"So, anyhow, we had to get off of the ship and we were put on a tender, which took us across to Ellis Island. And when I saw Ellis Island - it's a great, big place - I wondered what we were going to do in there. And we all had to get out of the tender, and then into this, and gather your bags in there, and the place was crowded with people, and talking, and crying - people were crying. And we passed, go through some of the halls there, and tried to remember that the halls, big halls, big open spaces there, and there was bars, and there was people behind these bars, and they were talking different languages, and I was scared to death. I thought I was in jail." (Mary Mullins, an Irish immigrant)
By the middle of the 19th century, New York City's population surpassed the unfathomable number of one million people, despite its obvious lack of space.
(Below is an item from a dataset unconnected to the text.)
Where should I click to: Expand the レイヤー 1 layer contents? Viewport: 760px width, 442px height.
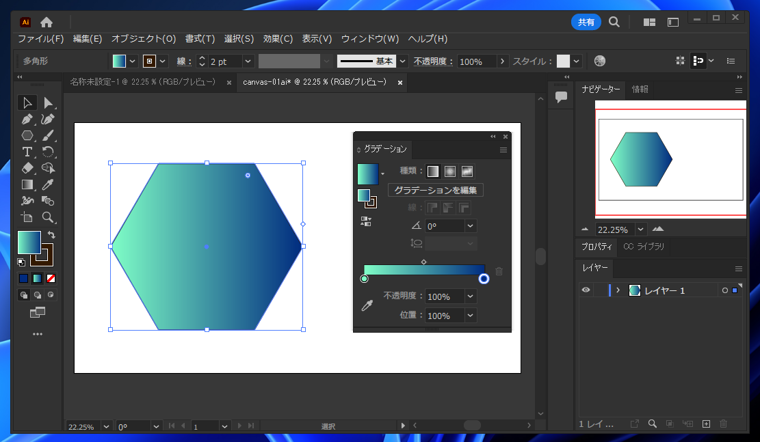(x=618, y=291)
This was mostly due to the fact that so many immigrants heading to America naturally landed in New York Harbor, well before the federal government set up an official immigration system on Ellis Island.
At first, the city itself set up its own immigration registration center in Castle Garden near the site of the original Fort Amsterdam, and naturally many of these immigrants, who were arriving with little more than the clothes on their back, didn't travel far and thus remained in New York. Of course, the addition of so many immigrants and others with less money put strains on the quality of life. Between 1862 and 1872, the number of tenements had risen from 12,000 to 20,000 and the number of tenement residents grew from 380,000 to 600,000. One notorious tenement on the East River, Gotham Court, housed 700 people on a 20-by-200-foot lot.